Years later, Scorsese reflected to Ebert that
Bringing Out the Dead "failed at the box office, and was rejected by a lot of the critics." Yet he added: "I had 10 years of ambulances. My parents, in and out of hospitals. Calls in the middle of the night. I was exorcising all of that. Those city
paramedics are heroes -- and saints, they're saints. I grew up next to the
Bowery, watching the people who worked there, the
Salvation Army,
Dorothy Day's
Catholic Worker Movement, all helping the lost souls. They're the same sort of people."
[11]
Thelma Schoomaker, the editor, praised the movie and said: "It's the only one of his [Scorsese's] films, I think, that hasn't gotten its due.

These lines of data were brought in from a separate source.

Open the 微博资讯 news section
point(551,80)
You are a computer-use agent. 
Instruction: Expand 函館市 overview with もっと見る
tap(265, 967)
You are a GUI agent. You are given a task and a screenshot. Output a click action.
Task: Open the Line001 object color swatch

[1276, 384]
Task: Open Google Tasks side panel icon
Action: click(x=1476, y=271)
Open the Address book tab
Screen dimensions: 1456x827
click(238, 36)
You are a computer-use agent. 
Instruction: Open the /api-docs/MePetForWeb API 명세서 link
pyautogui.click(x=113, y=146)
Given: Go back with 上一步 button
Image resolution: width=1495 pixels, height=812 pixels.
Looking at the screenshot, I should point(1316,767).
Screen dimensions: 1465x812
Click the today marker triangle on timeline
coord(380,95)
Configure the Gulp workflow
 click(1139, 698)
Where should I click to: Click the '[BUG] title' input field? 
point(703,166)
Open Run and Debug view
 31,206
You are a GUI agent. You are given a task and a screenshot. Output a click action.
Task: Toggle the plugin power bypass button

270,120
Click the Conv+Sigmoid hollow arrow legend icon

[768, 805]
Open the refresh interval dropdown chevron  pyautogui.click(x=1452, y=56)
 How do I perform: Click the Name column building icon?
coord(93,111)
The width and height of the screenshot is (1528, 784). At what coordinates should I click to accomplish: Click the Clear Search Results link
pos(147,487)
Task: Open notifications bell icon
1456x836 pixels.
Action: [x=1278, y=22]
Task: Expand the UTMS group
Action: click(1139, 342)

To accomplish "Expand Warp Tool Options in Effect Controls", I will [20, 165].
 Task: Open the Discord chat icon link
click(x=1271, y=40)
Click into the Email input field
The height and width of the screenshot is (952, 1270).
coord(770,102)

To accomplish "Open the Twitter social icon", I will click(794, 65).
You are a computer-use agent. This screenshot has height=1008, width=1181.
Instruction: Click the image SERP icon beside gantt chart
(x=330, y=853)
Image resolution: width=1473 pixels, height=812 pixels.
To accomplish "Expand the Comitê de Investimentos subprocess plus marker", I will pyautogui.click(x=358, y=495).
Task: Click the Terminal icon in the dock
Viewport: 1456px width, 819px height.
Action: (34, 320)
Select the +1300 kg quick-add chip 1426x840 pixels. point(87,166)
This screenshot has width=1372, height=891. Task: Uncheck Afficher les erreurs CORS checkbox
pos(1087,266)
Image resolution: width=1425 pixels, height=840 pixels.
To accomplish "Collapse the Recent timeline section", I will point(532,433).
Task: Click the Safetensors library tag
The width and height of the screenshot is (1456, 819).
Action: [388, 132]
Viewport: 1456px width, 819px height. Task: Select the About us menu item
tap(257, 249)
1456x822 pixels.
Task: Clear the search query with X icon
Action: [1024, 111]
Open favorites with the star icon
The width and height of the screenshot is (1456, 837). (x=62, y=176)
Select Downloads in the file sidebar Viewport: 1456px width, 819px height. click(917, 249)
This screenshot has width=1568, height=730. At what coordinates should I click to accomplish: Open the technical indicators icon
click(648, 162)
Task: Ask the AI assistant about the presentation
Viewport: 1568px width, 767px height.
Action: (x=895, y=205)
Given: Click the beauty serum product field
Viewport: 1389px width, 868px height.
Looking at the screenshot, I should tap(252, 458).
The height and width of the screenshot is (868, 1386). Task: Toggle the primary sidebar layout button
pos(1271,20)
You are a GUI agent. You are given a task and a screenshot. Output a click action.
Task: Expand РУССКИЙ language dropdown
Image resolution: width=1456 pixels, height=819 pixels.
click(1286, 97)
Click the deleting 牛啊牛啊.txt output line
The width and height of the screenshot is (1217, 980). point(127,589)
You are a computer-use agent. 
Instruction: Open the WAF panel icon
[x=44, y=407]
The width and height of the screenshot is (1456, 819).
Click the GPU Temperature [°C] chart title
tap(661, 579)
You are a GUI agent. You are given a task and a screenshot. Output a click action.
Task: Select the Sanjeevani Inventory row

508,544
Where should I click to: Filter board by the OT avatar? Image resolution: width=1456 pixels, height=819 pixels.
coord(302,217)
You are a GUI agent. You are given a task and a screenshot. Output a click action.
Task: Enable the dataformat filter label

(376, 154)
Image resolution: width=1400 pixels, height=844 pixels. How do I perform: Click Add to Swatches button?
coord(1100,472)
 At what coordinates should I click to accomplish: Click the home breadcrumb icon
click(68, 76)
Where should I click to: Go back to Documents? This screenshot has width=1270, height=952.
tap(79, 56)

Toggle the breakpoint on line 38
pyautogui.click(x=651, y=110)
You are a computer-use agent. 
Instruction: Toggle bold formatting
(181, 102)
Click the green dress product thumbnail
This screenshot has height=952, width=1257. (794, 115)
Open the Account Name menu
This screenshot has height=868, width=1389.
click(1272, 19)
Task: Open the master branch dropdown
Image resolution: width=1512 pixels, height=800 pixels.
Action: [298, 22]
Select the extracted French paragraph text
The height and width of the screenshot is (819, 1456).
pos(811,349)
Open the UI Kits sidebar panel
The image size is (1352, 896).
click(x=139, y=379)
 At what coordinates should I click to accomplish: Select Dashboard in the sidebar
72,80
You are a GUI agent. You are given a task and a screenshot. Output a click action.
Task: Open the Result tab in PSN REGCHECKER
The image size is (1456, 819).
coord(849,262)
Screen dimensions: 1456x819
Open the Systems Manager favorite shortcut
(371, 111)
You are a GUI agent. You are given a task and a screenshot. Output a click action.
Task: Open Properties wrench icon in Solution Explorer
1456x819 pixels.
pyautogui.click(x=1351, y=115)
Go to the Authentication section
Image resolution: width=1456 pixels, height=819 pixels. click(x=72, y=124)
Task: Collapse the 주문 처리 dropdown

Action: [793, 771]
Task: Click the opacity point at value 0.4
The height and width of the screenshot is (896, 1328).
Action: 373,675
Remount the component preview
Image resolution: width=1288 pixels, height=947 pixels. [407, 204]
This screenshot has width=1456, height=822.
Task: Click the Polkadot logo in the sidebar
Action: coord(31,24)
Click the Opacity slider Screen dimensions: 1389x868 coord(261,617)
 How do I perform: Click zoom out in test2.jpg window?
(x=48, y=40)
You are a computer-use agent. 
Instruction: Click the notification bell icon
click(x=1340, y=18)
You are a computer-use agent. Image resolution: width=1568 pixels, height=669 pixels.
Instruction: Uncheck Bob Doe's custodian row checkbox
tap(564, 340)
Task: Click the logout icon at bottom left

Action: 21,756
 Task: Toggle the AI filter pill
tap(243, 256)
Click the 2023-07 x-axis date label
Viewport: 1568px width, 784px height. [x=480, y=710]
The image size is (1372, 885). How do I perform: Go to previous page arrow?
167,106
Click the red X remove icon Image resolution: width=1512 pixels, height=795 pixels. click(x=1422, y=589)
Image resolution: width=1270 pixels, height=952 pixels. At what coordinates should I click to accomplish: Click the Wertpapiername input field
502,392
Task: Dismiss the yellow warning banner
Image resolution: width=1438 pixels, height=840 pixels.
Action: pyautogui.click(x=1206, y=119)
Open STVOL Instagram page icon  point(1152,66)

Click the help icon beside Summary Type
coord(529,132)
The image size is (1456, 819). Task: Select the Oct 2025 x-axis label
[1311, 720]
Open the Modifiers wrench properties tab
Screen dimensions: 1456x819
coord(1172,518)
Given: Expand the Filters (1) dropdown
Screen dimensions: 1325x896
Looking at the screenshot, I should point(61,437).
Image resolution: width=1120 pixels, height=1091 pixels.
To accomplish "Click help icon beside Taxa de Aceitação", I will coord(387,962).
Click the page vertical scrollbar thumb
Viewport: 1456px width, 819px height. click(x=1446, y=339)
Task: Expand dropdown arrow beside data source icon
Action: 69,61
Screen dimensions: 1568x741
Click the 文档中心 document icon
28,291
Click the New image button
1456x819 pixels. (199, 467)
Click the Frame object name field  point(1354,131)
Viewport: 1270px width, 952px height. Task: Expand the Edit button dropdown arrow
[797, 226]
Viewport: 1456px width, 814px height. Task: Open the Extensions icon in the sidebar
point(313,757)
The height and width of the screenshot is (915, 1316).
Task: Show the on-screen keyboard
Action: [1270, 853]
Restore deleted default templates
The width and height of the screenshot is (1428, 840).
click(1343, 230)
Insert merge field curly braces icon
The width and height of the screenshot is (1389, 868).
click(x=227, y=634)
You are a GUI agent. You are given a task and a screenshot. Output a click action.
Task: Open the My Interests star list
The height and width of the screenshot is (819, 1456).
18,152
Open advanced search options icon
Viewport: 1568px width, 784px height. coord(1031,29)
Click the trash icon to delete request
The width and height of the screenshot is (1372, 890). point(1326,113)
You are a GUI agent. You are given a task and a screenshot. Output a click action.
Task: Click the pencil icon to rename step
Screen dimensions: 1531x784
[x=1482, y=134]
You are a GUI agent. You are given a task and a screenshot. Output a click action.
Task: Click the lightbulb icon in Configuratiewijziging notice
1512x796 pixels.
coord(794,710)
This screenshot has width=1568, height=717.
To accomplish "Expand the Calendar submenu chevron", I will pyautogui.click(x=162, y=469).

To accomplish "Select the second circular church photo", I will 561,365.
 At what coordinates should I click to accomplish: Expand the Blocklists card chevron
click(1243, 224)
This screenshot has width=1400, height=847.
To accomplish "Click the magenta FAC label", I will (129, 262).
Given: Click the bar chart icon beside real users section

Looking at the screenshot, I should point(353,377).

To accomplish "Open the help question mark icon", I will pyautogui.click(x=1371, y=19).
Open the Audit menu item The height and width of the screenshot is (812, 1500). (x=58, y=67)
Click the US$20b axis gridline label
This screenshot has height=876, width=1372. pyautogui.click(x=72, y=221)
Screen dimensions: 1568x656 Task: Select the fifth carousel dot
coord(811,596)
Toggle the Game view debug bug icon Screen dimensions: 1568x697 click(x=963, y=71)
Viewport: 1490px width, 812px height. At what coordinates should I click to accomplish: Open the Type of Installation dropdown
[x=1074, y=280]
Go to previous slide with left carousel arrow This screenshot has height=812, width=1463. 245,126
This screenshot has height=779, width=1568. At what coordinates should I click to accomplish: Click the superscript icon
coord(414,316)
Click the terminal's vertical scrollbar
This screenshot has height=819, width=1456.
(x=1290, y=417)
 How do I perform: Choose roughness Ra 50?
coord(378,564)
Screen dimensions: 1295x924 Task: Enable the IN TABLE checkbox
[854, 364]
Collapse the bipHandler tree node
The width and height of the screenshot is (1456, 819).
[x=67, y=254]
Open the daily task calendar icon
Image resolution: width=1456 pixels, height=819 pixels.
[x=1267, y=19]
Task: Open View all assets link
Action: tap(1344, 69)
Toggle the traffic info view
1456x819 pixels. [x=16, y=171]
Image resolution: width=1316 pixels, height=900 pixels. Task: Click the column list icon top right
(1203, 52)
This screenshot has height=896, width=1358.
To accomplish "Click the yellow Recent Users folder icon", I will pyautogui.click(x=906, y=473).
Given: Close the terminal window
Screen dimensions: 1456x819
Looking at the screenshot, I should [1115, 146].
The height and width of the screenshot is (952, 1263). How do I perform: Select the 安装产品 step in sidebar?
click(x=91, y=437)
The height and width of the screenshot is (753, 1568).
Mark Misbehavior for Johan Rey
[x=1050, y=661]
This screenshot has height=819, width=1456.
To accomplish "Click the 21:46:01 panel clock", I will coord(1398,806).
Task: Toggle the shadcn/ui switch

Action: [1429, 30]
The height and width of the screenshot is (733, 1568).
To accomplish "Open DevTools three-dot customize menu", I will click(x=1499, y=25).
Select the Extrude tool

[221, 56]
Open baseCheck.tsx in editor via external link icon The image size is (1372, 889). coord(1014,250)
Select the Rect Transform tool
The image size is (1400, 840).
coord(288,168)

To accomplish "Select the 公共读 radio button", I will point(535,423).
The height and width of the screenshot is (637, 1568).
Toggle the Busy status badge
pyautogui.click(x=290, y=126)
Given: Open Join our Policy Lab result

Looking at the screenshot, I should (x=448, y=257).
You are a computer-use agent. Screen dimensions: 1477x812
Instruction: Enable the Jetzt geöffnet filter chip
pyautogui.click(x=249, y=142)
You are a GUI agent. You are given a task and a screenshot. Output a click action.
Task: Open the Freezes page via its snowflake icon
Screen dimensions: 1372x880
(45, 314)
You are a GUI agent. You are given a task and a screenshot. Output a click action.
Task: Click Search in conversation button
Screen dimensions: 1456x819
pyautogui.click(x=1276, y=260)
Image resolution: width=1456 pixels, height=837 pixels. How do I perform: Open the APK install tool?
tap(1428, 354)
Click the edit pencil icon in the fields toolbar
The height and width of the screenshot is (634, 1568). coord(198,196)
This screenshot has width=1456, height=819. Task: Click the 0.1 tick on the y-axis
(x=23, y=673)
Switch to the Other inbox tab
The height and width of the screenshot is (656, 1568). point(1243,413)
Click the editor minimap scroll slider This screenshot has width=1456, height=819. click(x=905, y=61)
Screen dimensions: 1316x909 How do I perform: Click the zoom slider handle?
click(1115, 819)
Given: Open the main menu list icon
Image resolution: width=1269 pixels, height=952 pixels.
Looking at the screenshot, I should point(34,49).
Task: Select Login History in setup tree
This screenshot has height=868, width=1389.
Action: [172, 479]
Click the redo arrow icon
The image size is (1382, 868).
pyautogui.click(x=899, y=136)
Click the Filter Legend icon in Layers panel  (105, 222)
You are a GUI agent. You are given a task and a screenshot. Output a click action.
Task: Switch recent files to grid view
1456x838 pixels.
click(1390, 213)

It's a beautiful film, but it was hard for people to take, I think. Unexpected. But I think it's great." She claims that the film initially was mis-marketed as a car-chase film: "What happened was, that film was about compassion, and it was sold, I think, as a car chase movie. When I saw the trailer I said, "Wait a minute! That's not what the movie's about!" I think people were made nervous by the theme of it, which I think is beautiful. I think it'll get its due."
[12] In 2021, Nicolas Cage singled out
Bringing Out the Dead as one of the best movies he ever made.